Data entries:
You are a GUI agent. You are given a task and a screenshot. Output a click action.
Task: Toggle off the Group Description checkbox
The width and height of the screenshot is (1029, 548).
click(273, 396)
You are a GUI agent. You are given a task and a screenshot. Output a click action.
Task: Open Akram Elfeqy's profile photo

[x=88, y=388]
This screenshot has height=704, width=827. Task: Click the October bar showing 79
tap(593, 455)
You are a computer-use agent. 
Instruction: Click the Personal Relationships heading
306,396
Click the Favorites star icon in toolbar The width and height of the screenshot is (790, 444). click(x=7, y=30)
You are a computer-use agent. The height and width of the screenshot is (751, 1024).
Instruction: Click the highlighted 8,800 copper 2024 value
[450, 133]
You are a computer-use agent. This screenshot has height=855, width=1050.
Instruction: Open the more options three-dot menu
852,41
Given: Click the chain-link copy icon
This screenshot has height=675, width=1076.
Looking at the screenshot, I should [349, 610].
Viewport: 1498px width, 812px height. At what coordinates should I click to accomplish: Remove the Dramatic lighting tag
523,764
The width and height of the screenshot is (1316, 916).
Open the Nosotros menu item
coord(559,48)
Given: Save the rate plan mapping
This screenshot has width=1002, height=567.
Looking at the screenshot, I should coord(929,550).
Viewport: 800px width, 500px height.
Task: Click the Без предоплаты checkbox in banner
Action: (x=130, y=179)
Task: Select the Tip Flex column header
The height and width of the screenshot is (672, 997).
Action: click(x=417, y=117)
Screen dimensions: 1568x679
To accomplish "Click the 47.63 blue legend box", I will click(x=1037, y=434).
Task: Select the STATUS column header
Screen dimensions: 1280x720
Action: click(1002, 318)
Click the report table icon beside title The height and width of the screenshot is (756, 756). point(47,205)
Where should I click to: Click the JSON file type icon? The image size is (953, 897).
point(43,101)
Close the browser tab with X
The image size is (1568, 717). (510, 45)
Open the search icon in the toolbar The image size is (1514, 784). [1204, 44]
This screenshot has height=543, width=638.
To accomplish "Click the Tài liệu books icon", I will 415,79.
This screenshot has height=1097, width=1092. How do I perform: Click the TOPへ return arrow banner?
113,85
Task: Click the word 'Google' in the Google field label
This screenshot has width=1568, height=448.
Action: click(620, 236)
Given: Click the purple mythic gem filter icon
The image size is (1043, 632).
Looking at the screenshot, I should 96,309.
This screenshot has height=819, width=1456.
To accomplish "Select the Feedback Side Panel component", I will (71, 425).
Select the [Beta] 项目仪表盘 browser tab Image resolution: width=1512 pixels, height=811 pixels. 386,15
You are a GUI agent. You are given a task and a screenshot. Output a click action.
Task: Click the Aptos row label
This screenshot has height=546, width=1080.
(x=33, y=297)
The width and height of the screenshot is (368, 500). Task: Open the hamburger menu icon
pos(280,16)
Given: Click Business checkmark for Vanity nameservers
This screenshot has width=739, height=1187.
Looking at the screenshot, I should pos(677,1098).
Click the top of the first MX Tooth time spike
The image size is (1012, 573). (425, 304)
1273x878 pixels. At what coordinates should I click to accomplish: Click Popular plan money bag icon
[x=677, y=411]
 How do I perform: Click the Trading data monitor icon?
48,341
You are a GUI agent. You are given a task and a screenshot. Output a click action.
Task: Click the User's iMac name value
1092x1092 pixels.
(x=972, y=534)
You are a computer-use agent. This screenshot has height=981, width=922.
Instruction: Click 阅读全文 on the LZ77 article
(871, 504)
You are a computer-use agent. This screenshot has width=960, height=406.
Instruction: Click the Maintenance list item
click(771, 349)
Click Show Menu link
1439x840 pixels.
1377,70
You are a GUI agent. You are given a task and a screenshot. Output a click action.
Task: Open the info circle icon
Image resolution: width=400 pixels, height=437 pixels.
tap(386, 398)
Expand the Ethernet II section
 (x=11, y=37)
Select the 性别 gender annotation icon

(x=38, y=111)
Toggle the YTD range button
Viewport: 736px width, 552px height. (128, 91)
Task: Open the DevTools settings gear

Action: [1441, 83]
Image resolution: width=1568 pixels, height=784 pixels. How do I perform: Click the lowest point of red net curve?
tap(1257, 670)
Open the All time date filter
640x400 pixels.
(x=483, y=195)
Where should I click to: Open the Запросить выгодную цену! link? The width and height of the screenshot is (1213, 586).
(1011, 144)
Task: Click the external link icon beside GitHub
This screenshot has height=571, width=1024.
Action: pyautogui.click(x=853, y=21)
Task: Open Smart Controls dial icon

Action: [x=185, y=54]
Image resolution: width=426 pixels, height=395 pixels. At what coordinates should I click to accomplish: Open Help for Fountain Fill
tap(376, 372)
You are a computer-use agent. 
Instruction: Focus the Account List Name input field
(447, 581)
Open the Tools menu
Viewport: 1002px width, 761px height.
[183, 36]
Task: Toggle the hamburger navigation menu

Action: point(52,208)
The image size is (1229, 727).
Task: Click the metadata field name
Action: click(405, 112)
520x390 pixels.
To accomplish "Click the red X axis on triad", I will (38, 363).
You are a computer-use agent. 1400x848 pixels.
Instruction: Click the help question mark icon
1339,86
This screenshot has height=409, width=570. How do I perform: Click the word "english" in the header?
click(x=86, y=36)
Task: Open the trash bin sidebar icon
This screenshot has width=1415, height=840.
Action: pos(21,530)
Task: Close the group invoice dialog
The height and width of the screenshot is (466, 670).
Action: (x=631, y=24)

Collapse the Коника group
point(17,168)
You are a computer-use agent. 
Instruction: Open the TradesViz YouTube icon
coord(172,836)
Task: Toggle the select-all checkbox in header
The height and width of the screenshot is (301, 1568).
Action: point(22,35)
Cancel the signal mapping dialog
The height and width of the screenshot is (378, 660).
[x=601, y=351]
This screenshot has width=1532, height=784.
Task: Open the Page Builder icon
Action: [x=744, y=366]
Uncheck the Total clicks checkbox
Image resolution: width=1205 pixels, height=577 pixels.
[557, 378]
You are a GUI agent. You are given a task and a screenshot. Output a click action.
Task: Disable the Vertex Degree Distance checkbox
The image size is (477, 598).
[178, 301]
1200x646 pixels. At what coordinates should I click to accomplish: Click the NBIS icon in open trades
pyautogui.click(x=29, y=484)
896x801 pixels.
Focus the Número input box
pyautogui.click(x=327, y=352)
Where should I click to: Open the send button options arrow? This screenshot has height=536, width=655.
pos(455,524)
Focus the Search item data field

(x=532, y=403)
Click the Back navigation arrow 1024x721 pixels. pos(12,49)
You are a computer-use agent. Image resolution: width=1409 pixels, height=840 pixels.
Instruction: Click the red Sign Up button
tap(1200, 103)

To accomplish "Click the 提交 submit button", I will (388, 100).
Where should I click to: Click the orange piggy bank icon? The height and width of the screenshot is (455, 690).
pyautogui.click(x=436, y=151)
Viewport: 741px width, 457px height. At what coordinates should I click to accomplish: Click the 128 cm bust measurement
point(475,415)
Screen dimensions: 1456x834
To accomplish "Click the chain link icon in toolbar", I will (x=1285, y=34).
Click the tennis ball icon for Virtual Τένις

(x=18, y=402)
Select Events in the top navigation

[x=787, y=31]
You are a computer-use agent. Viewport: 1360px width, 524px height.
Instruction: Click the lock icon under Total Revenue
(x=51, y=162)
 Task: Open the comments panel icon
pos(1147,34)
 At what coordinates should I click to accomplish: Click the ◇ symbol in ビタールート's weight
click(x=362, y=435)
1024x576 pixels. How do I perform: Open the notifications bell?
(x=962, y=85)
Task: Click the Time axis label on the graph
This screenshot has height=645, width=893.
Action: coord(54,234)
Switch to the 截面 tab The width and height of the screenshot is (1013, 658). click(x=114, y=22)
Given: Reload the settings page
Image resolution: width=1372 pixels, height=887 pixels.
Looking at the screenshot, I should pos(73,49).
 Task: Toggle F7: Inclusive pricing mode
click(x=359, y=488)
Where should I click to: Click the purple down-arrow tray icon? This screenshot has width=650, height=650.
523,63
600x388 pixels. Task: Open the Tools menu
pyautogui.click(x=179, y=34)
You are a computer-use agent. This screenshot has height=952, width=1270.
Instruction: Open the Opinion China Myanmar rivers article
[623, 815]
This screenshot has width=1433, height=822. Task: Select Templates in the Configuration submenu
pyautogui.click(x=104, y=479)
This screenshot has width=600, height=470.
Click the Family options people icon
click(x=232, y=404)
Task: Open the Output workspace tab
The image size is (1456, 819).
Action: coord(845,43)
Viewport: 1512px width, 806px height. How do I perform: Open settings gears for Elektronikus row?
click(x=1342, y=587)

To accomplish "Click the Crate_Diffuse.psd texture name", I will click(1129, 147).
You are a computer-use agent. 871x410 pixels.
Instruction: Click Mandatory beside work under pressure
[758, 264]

* _STATED EXERCISE_
Write out the data entries above word for word, starting at the line containing "Task: Close the group invoice dialog" and ending at the line containing "[x=787, y=31]", including both of those lines.

* _TASK ANSWER_
Task: Close the group invoice dialog
The height and width of the screenshot is (466, 670).
Action: (x=631, y=24)

Collapse the Коника group
point(17,168)
You are a computer-use agent. 
Instruction: Open the TradesViz YouTube icon
coord(172,836)
Task: Toggle the select-all checkbox in header
The height and width of the screenshot is (301, 1568).
Action: point(22,35)
Cancel the signal mapping dialog
The height and width of the screenshot is (378, 660).
[x=601, y=351]
This screenshot has width=1532, height=784.
Task: Open the Page Builder icon
Action: [x=744, y=366]
Uncheck the Total clicks checkbox
Image resolution: width=1205 pixels, height=577 pixels.
[557, 378]
You are a GUI agent. You are given a task and a screenshot. Output a click action.
Task: Disable the Vertex Degree Distance checkbox
The image size is (477, 598).
[178, 301]
1200x646 pixels. At what coordinates should I click to accomplish: Click the NBIS icon in open trades
pyautogui.click(x=29, y=484)
896x801 pixels.
Focus the Número input box
pyautogui.click(x=327, y=352)
Where should I click to: Open the send button options arrow? This screenshot has height=536, width=655.
pos(455,524)
Focus the Search item data field

(x=532, y=403)
Click the Back navigation arrow 1024x721 pixels. pos(12,49)
You are a computer-use agent. Image resolution: width=1409 pixels, height=840 pixels.
Instruction: Click the red Sign Up button
tap(1200, 103)

To accomplish "Click the 提交 submit button", I will (388, 100).
Where should I click to: Click the orange piggy bank icon? The height and width of the screenshot is (455, 690).
pyautogui.click(x=436, y=151)
Viewport: 741px width, 457px height. At what coordinates should I click to accomplish: Click the 128 cm bust measurement
point(475,415)
Screen dimensions: 1456x834
To accomplish "Click the chain link icon in toolbar", I will (x=1285, y=34).
Click the tennis ball icon for Virtual Τένις

(x=18, y=402)
Select Events in the top navigation

[x=787, y=31]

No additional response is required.